Le premier enjeu est sécuritaire car la zone “fait toujours l’objet d’une contestation de la part d’éléments séparatistes basés sur le territoire algérien”, écrit M. Boutin sur le site français Theatrum belli, faisant observer que le Maroc “estime que c’est dans le cadre d’une négociation multipartite, engageant aussi les deux États voisins, la Mauritanie, et à plus forte raison une Algérie particulièrement impliquée dans le soutien au Polisario, qu’une solution peut se dégager”.
Cette négociation, comme l’a rappelé le Souverain, souligne l'expert français, “a vocation à se placer dans le cadre onusien et à se fonder sur l’Initiative marocaine d’autonomie, un plan d’autonomie qui offrirait à ces provinces, au sein du Royaume, une réelle prise en compte de leurs spécificités, d’abord, mais aussi, dans le cadre d’une décentralisation poussée, les moyens de faire vivre cette identité".
Rappelant que cette approche, plusieurs fois qualifiée dans les documents diplomatiques onusiens d’approche « réaliste », M. Boutin relève que SM le Roi a regretté certains agissements du front Polisario, qui depuis des années, “pour exister sur la scène internationale et fidéliser les quelques rares soutiens dont il bénéficie encore” multiplie les provocations "dans la zone démilitarisée comprise entre le mur de défense établi par le Maroc pour empêcher les incursions sur son territoire et les frontières de ses États voisins, Mauritanie ou Algérie, une "zone-tampon » délimitée comme telle dans le cadre des accords de cessez-le-feu".
Depuis quelques années, le front Polisario effectue de manière régulière, des blocages dans la partie de la zone située entre le poste-frontière marocain de Guerguerat et la frontière mauritanienne, soumettant les véhicules qui empruntent la route reliant le Maroc et la Mauritanie à des contrôles “qui n’ont pas lieu d’être – voire interdisant temporairement le passage”, déplore-t-il encore.
“Le Souverain marocain s’est toujours refusé à répondre à de telles provocations, d’ailleurs condamnées par la communauté internationale, et la seule action des forces armées royales sur ce passage, ces dernières années, a consisté à tenter d’améliorer le réseau routier et à enlever des carcasses de véhicules abandonnés qui servaient à divers trafics”, observe M. Boutin, ajoutant que dans cette ligne de conduite, SM le Roi a rappelé dans Son dernier discours qu’il appartient aux forces des Nations unies présentes sur la zone de faire appliquer l’accord de cessez-le-feu, la Minurso, d’intervenir pour rétablir l’ordre.

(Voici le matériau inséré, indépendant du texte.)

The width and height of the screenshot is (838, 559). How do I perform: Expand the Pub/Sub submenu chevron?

“Alors que la zone sahélienne est, on le sait, une zone où se mêlent trafics en tout genres et terrorisme, et ce de manière particulièrement imbriquée, on peut se féliciter de voir sa façade atlantique contrôlée de manière efficace par le Maroc”, souligne l’expert français, qui estime en ce sens qu’"interdire que se perpétuent des provocations qui n’aboutiront qu’à créer un sentiment d’instabilité devrait être une priorité, non seulement des forces onusiennes de maintien de la paix, mais aussi pour tous les États de la zone et, au-delà, pour tous ceux qui ont intérêt à sa stabilité”.

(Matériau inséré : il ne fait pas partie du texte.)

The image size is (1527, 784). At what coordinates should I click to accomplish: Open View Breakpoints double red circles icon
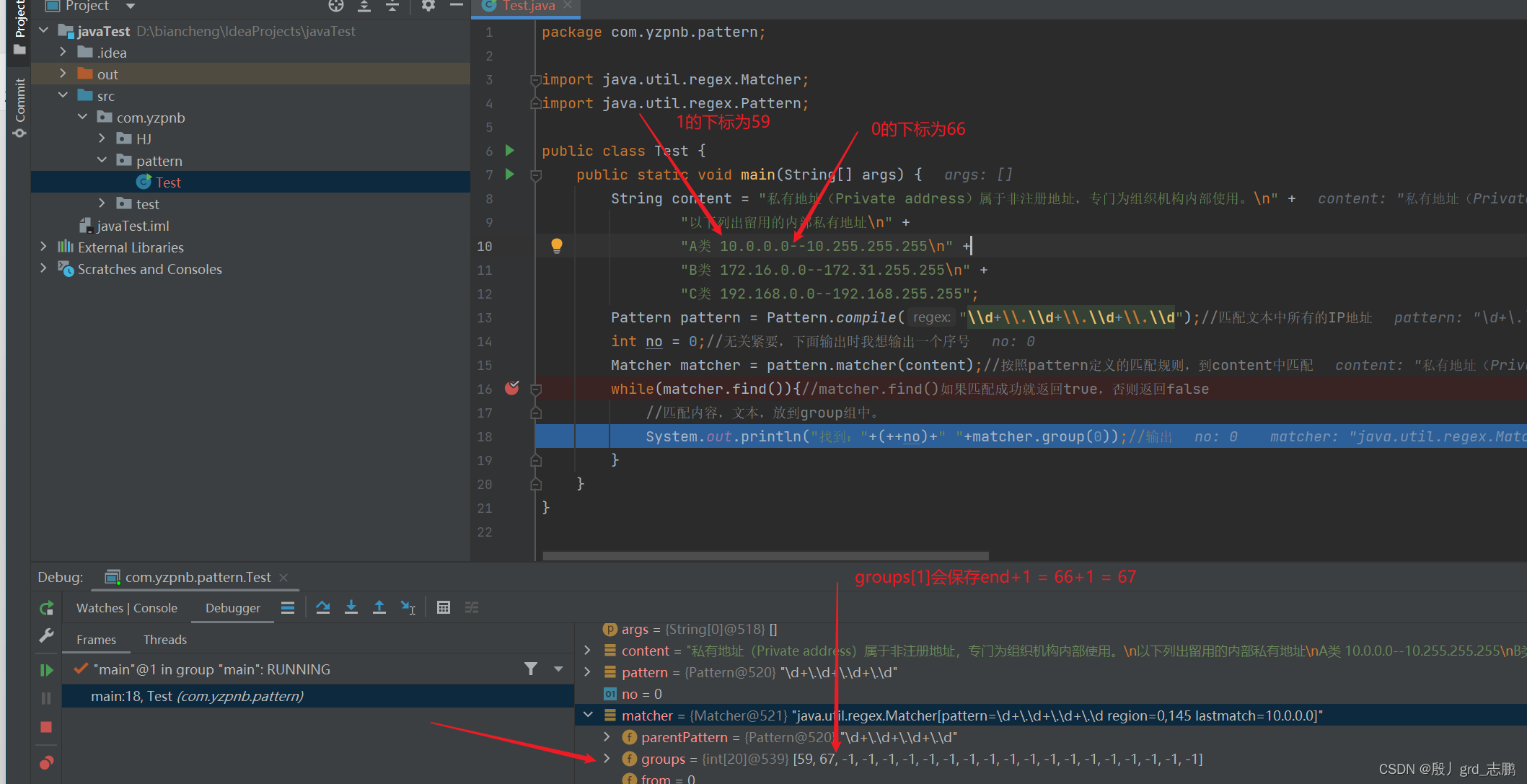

Selon lui, le deuxième “point important” du discours royal concerne “la prise en compte, plus encore qu’elle ne l’était, de la dimension maritime du sud de la façade atlantique du Royaume”, où le Maroc envisage d’y créer un port de réception et d’éclatement de containers qui sera l’équivalent de celui mis en place sur la façade méditerranéenne, Tanger-Med.
“Parce qu’il générera nécessairement une arrière zone ouverte aux entreprises, parce qu’il aura des conséquences qui se prolongeront sur un hinterland africain à développer, il s’agit d’un projet qui concerne, au-delà du Maroc, toute la partie ouest d’une zone sahélienne dont on connaît les fragilités économiques”, note M. Boutin.

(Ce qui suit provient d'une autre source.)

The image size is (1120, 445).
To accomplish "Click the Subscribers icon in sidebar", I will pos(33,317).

“Apportant des solutions claires pour la stabilité et le développement d’une zone particulièrement sensible, le dernier discours du Souverain marocain, qui tire le bilan de plusieurs années de politique saharienne du Maroc et ouvre des perspectives pour l’avenir, est celui d’un partenaire ancien et fiable en matière de sécurité, et d’un Chef d’État qui entend laisser à la négociation et au dialogue toutes leurs chances, respectueux des principes de la diplomatie internationale. En 2020 plus que jamais, dans un monde où se multiplient les conflits et les risques, nous avons collectivement besoin de telles approches”, conclut-il.